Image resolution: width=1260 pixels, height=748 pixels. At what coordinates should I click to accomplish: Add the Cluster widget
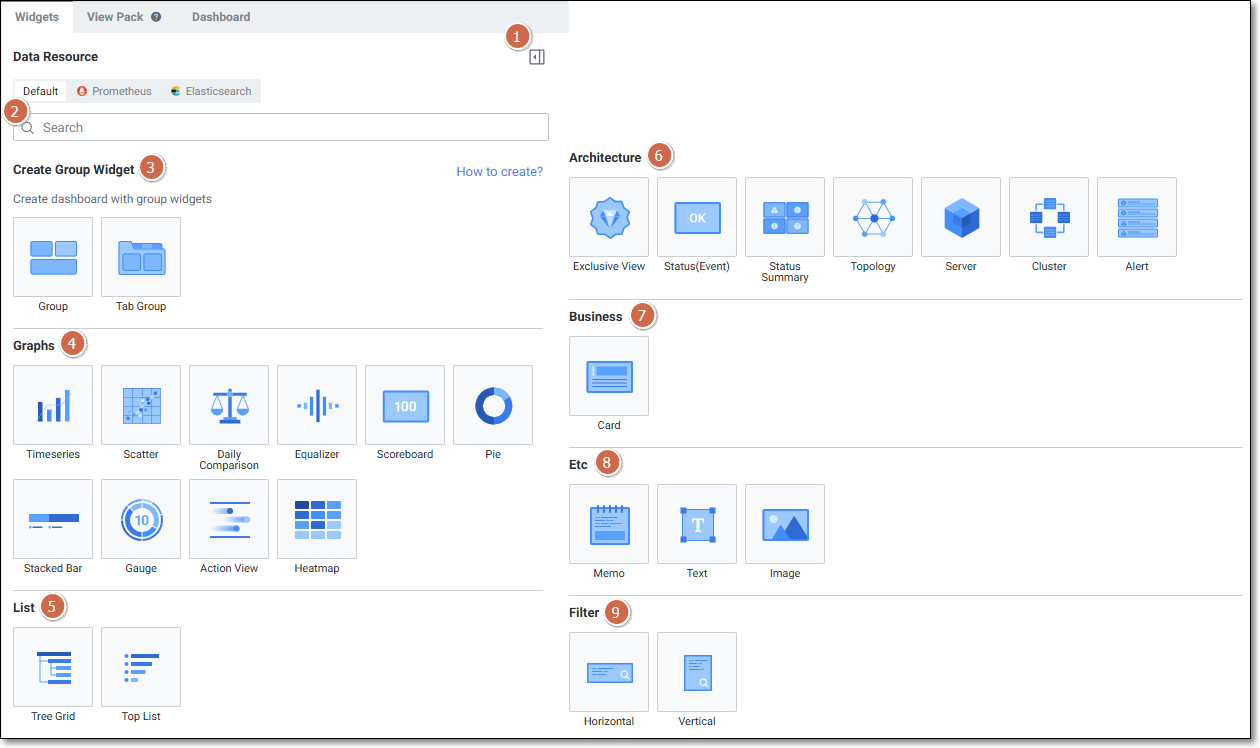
* * *
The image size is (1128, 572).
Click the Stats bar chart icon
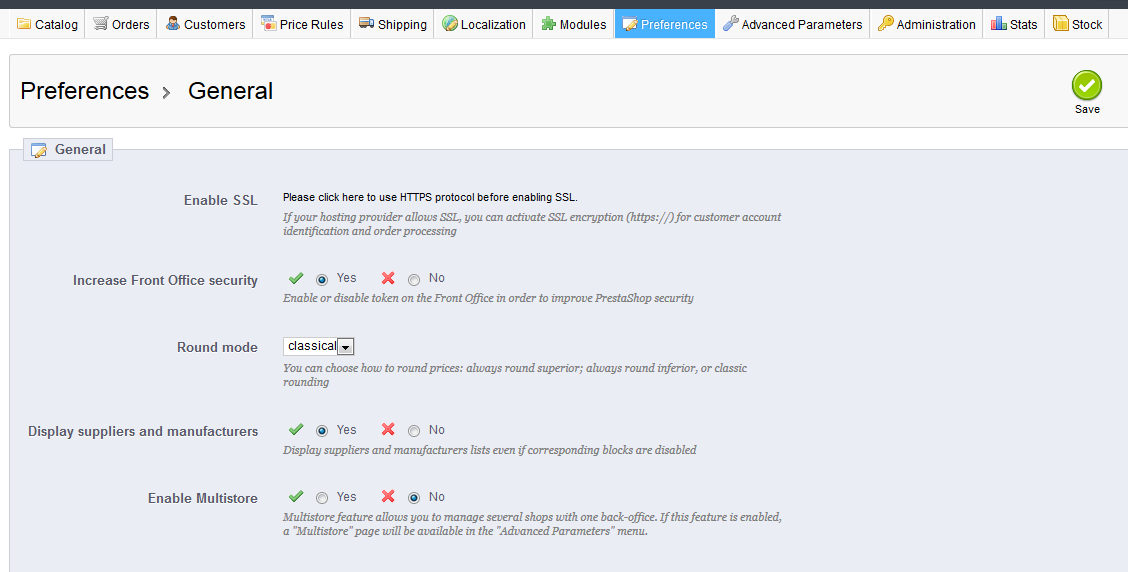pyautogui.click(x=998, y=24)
...
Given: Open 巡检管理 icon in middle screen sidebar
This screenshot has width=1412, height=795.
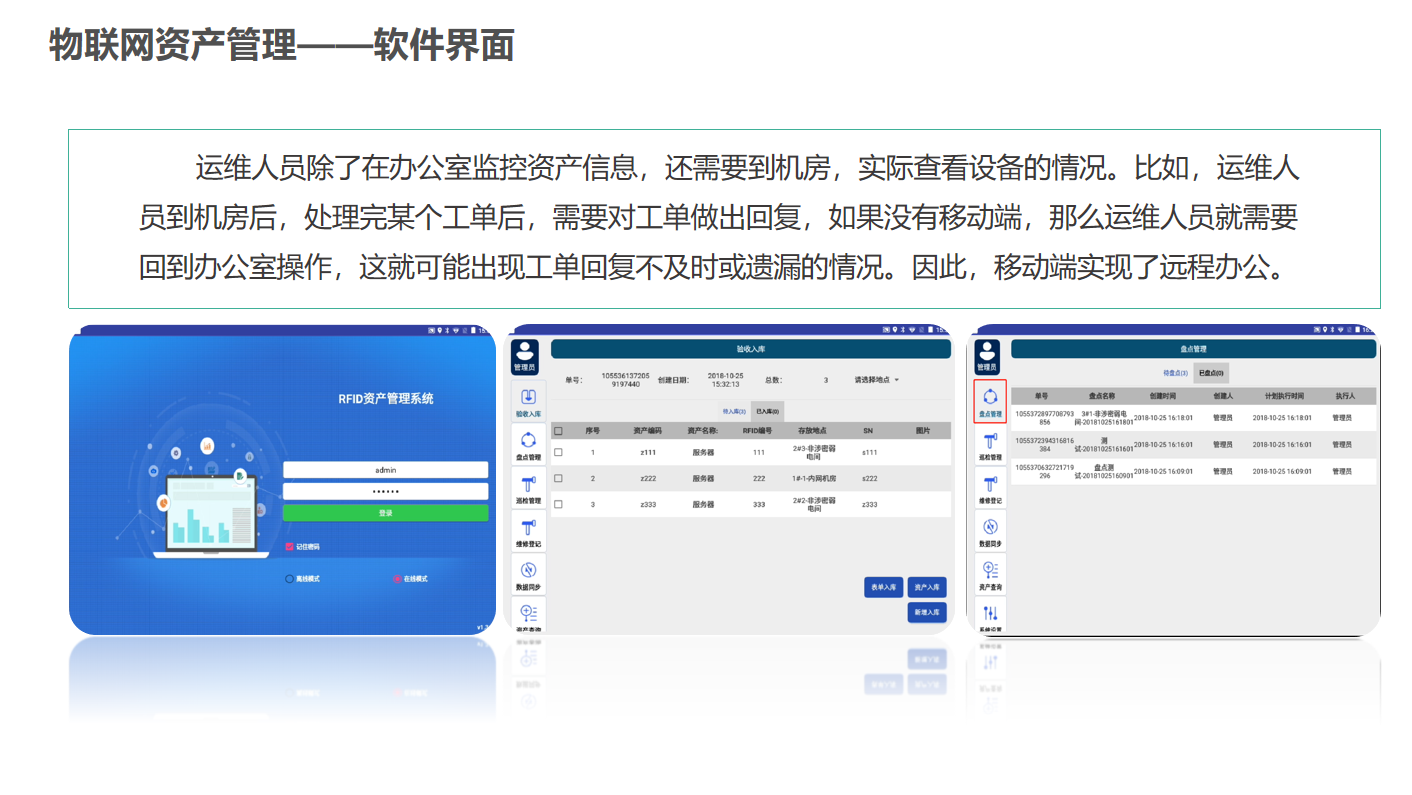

PROBLEM DESCRIPTION: Say how many lines of the listing above include the word "height", and give no other text.

ANSWER TO THE PROBLEM: 2